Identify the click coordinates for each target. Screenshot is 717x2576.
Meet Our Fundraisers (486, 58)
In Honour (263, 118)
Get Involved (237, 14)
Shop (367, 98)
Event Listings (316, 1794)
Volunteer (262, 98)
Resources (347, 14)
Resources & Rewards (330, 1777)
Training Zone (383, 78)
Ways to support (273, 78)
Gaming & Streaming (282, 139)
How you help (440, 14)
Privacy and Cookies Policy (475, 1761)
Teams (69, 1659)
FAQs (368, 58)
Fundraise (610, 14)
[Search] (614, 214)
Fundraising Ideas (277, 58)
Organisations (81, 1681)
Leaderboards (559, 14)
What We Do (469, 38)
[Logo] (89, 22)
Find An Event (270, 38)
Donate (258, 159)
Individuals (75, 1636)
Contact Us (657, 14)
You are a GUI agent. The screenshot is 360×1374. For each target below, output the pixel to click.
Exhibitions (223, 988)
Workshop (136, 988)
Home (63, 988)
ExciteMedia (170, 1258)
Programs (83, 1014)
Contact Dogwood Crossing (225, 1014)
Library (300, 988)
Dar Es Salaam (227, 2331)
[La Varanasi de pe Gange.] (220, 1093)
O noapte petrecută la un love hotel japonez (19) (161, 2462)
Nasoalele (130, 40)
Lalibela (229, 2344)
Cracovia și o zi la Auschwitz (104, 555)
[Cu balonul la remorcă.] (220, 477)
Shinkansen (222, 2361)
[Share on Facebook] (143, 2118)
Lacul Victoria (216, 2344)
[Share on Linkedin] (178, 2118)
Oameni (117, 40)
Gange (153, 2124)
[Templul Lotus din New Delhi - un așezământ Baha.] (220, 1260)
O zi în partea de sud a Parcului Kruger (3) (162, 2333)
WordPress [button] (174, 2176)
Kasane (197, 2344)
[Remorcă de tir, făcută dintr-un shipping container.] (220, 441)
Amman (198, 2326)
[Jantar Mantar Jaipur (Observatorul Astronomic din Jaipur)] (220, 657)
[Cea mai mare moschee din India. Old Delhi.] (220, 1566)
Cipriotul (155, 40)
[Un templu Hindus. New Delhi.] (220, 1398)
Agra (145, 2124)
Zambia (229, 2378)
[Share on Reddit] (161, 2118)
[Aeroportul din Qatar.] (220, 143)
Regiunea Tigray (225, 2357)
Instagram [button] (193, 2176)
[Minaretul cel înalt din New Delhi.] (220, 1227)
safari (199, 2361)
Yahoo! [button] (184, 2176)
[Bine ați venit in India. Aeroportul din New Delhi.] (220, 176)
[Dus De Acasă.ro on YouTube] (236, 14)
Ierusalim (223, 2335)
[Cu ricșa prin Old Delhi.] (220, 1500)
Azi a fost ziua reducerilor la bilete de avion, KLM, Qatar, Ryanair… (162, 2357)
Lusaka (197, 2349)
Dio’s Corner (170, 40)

### TASK DIRECTIONS
Restate the data word for word. Begin at its first line, end at the line that contains "Lalibela (229, 2344)", and include both.

### YOUR RESPONSE
Identify the click coordinates for each target. Screenshot is 717x2576.
Meet Our Fundraisers (486, 58)
In Honour (263, 118)
Get Involved (237, 14)
Shop (367, 98)
Event Listings (316, 1794)
Volunteer (262, 98)
Resources (347, 14)
Resources & Rewards (330, 1777)
Training Zone (383, 78)
Ways to support (273, 78)
Gaming & Streaming (282, 139)
How you help (440, 14)
Privacy and Cookies Policy (475, 1761)
Teams (69, 1659)
FAQs (368, 58)
Fundraise (610, 14)
[Search] (614, 214)
Fundraising Ideas (277, 58)
Organisations (81, 1681)
Leaderboards (559, 14)
What We Do (469, 38)
[Logo] (89, 22)
Find An Event (270, 38)
Donate (258, 159)
Individuals (75, 1636)
Contact Us (657, 14)
You are a GUI agent. The screenshot is 360×1374. For each target below, output the pixel to click.
Exhibitions (223, 988)
Workshop (136, 988)
Home (63, 988)
ExciteMedia (170, 1258)
Programs (83, 1014)
Contact Dogwood Crossing (225, 1014)
Library (300, 988)
Dar Es Salaam (227, 2331)
[La Varanasi de pe Gange.] (220, 1093)
O noapte petrecută la un love hotel japonez (19) (161, 2462)
Nasoalele (130, 40)
Lalibela (229, 2344)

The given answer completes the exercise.